The region also remains under an ozone alert today. The warning for unhealthy air affects Summit, Portage, Medina, Cuyahoga, Lake, Lorain, Geauga and Ashtabula counties.
Ozone is formed when hydrocarbons combine with nitrogen oxides in direct sunlight. The pollutants come from industry, vehicles and coal-burning power plants.
It can cause breathing problems for children, the elderly and asthmatics. Those groups may want to curtail strenuous outdoor activity.
In New York City, where it was 95 degrees, sidewalk food vendor Ahmad Qayumi said that by 11 a.m., the cramped space inside his steel-walled cart got so hot, he had to turn off his grill and coffee machine.
“It was just too hot. I couldn’t breathe,” he said, turning away a customer who asked for a hamburger. “Just cold drinks,” he said.

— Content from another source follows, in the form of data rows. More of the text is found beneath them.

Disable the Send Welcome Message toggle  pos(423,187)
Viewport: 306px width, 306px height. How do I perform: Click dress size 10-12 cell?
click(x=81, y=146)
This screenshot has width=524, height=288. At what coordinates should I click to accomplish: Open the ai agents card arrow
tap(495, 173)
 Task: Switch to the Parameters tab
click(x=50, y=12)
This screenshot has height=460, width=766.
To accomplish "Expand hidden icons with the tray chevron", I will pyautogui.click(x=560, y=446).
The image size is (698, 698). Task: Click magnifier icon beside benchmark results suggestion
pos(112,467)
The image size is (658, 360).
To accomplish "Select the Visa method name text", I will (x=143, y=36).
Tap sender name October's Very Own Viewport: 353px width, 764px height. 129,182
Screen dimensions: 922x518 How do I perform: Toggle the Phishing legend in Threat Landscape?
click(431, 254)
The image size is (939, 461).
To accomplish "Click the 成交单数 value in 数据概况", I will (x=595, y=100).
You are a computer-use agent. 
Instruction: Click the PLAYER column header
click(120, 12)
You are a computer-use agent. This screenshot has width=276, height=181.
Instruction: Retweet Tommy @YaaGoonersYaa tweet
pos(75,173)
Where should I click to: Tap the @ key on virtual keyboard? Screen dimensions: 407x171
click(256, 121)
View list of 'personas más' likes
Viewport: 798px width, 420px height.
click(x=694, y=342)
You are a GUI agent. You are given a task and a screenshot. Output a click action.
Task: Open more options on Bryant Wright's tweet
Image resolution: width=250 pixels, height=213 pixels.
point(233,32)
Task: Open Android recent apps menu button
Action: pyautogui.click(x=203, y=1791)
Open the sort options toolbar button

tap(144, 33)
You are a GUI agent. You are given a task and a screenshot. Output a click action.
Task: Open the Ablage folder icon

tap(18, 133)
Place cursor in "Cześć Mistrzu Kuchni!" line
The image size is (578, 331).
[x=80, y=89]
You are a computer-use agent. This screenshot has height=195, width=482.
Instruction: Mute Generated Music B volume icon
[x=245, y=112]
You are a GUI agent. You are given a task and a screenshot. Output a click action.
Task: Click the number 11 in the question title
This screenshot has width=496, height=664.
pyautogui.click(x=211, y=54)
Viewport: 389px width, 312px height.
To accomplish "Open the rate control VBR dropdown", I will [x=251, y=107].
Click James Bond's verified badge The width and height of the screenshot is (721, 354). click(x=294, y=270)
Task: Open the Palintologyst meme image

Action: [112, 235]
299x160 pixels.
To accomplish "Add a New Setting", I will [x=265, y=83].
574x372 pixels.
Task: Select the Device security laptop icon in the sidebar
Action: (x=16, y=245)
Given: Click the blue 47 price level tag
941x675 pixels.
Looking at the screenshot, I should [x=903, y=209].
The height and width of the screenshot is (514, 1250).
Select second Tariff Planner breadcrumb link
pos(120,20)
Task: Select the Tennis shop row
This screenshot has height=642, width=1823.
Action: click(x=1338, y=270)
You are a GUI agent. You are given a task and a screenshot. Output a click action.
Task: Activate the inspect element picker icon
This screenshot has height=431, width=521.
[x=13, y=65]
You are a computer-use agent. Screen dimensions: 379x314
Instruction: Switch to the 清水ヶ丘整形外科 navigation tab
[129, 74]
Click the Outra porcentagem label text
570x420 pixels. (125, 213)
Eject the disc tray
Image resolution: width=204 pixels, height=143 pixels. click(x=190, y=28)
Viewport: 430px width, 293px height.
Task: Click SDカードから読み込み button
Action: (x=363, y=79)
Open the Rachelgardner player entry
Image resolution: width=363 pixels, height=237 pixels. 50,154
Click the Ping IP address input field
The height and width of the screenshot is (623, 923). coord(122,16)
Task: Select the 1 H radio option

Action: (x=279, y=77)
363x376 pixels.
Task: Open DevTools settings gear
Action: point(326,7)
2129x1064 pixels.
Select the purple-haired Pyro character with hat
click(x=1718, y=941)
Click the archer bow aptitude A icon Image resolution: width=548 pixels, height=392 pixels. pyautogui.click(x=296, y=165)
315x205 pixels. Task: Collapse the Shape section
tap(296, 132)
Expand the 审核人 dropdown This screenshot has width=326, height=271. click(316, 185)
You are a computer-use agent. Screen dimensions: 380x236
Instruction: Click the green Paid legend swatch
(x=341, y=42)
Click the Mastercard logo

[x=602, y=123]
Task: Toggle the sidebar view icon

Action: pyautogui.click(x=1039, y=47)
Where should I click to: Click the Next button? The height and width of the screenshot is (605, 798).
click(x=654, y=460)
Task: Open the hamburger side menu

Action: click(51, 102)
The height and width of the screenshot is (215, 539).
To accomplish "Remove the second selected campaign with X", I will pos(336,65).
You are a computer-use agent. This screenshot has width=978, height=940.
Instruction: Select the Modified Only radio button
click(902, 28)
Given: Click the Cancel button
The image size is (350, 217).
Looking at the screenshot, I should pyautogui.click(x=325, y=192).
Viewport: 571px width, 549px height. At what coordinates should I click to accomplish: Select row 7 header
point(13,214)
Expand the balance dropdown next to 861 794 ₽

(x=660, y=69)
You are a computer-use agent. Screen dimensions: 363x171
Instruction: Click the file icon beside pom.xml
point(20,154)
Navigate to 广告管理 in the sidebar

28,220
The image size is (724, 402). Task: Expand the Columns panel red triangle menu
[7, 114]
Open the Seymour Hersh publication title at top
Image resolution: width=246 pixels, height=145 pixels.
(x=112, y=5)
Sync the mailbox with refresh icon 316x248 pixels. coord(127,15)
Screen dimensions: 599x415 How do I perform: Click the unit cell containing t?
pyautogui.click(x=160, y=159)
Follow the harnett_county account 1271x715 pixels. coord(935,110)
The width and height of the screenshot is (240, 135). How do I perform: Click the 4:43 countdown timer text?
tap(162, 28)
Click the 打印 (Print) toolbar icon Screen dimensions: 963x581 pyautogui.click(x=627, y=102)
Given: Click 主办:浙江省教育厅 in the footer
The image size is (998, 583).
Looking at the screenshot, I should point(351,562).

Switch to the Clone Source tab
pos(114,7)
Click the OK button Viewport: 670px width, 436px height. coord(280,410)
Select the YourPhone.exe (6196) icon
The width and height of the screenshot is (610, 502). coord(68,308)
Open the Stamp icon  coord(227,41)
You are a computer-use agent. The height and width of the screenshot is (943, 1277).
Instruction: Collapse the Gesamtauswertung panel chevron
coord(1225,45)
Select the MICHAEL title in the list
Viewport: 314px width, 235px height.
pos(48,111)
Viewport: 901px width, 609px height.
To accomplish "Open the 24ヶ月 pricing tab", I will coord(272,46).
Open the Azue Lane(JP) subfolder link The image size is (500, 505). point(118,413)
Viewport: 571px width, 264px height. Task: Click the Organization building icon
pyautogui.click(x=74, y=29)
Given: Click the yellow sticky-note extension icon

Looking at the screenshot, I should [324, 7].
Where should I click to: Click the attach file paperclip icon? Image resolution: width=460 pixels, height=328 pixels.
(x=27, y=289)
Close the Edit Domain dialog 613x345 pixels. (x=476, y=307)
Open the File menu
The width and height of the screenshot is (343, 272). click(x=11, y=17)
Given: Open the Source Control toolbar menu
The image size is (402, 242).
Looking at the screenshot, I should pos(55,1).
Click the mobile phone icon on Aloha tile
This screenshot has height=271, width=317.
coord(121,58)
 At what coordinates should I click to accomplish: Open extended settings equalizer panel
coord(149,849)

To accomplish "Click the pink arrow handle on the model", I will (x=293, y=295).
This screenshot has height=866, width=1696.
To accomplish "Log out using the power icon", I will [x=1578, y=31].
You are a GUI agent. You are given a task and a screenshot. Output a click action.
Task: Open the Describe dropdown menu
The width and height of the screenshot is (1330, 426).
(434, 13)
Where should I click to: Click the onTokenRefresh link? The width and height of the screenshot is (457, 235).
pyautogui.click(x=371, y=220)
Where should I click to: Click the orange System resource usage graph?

It was hot enough to buckle highway pavement in several states. Firefighters in Indianapolis evacuated 300 people from a senior living community after a power outage knocked out the air conditioning. The state of Illinois opened cooling centers. The Environmental Protection Agency said the heat was contributing to air pollution in New England.
Firefighters in southern California faced brutally hot — but dangerously dry — conditions as they battled a wildfire outside Palm Springs. Temperatures could go as high as 105 and humidity could go as low as 1 percent, said Tina Rose, a spokesman for the California Department of Forestry and Fire Protection.
The fire has already consumed seven homes.
At the World Trade Center reconstruction site in New York City, workers building a rail hub dripped under their hard hats, thick gloves and heavy-duty boots. Some wore towels around their necks to wipe away the sweat.
“We’re drinking a lot of water, down under by the tracks, in and out of the sun all day — very hot,” said carpenter Elizabeth Fontanez, of the Bronx, who labored with 20 pounds of tools and safety equipment strapped to her waist. Since the heat wave began, she said she has been changing shirts several times during her shifts.
Officials blamed hot weather for at least one death.
A 78-year-old Alzheimer’s patient died of heat exhaustion after wandering away from his northern Kentucky home Tuesday in temperatures that rose to 93 degrees.
Limited relief, in the form of a cold front, was expected to begin dropping south from Canada starting Thursday, before sweeping through the Midwest and into the Mid-Atlantic and Northeast regions by Saturday.
That will bring lower temperatures, but also possibly severe thunderstorms, said weather service spokesman Christopher Vaccaro.
New Mexico and parts of Texas turned out to be rare outposts of cool air Wednesday — but not without trouble of their own: heavy rains prompted flood watches and warnings in some areas. More than five inches of rain fell in 24 hours in Plainview, north of Lubbock, according to the National Weather Service.